IIX’s Managing Director Robert Kraybill participated in the Innovation Working Group of the Task Force on Justice, which published the report “Innovating justice: needed & possible” on 6 February 2019. The Innovation Working Group was asked to review the evidence of unmet justice needs, explore the potential for innovation, explore the investment possibilities for promising innovation areas, provide parameters for enhancing innovation for SDG16.3, and to make recommendations on these matters to the Task Force on Justice. Read the report here.
It concludes that the access to justice gap in the world is huge. Justice systems are not meeting the needs of people in a serious way. We will need innovation to deal with this problem. We must challenge some of our basic assumptions about what justice systems must do and how they do that.
- Justice should be re-framed in terms of the justice needs of people and the fairness of their relationships. We need a focus on outcomes.
- Justice systems must also open-up and let others in besides lawyers.

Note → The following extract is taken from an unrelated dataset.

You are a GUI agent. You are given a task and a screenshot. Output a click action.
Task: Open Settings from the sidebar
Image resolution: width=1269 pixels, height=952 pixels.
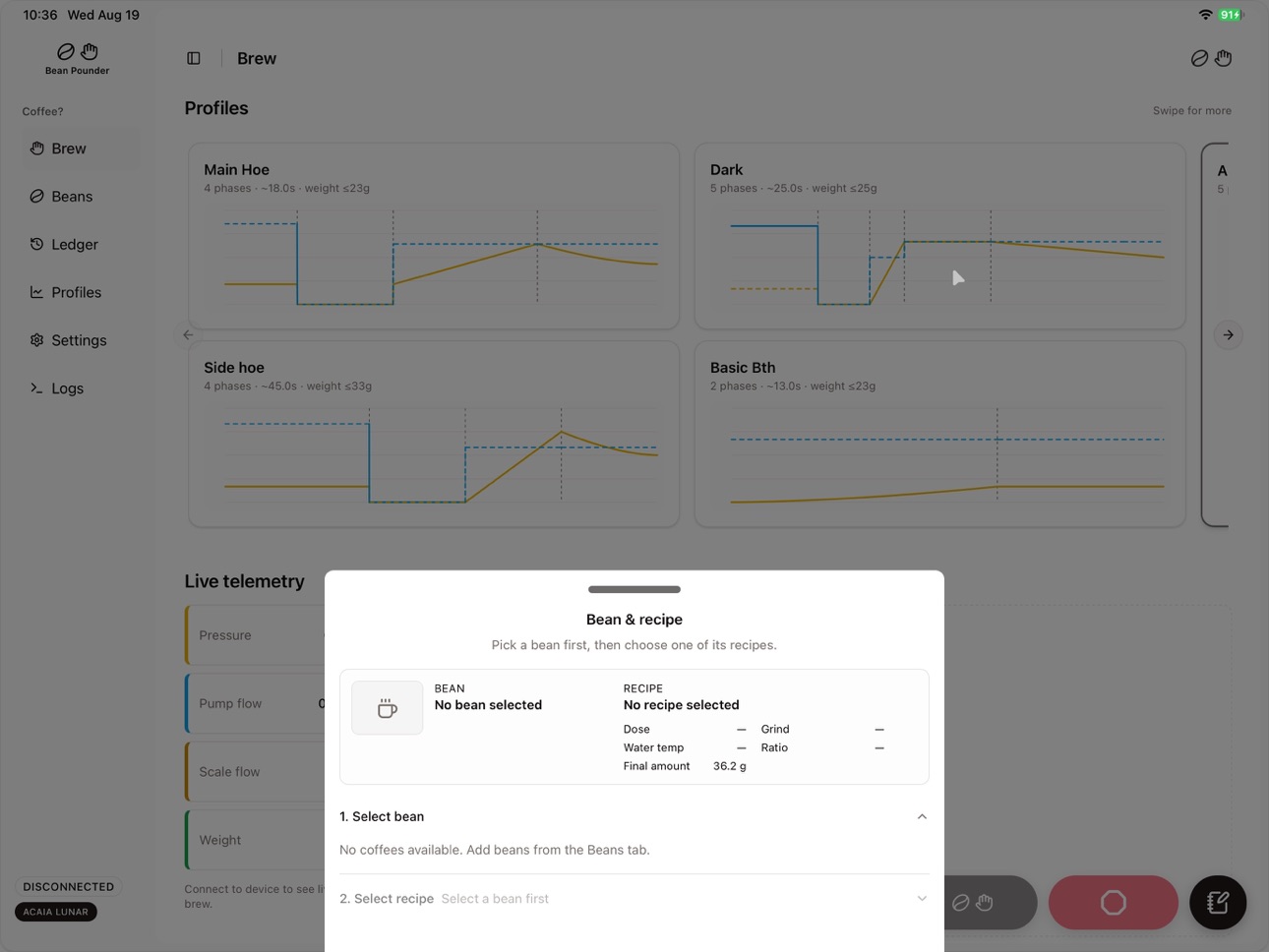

- We must also start seeing costs differently: justice systems don’t only cost money; they also provide ‘revenue’ and benefits in the social and economic sense.
- We have seen the emergence of new technologies and services, both very new technological advances and 21st century upgrades of ancient traditions, that are available to close the justice gap.
- It is also necessary to open up when it comes to financing justice innovation.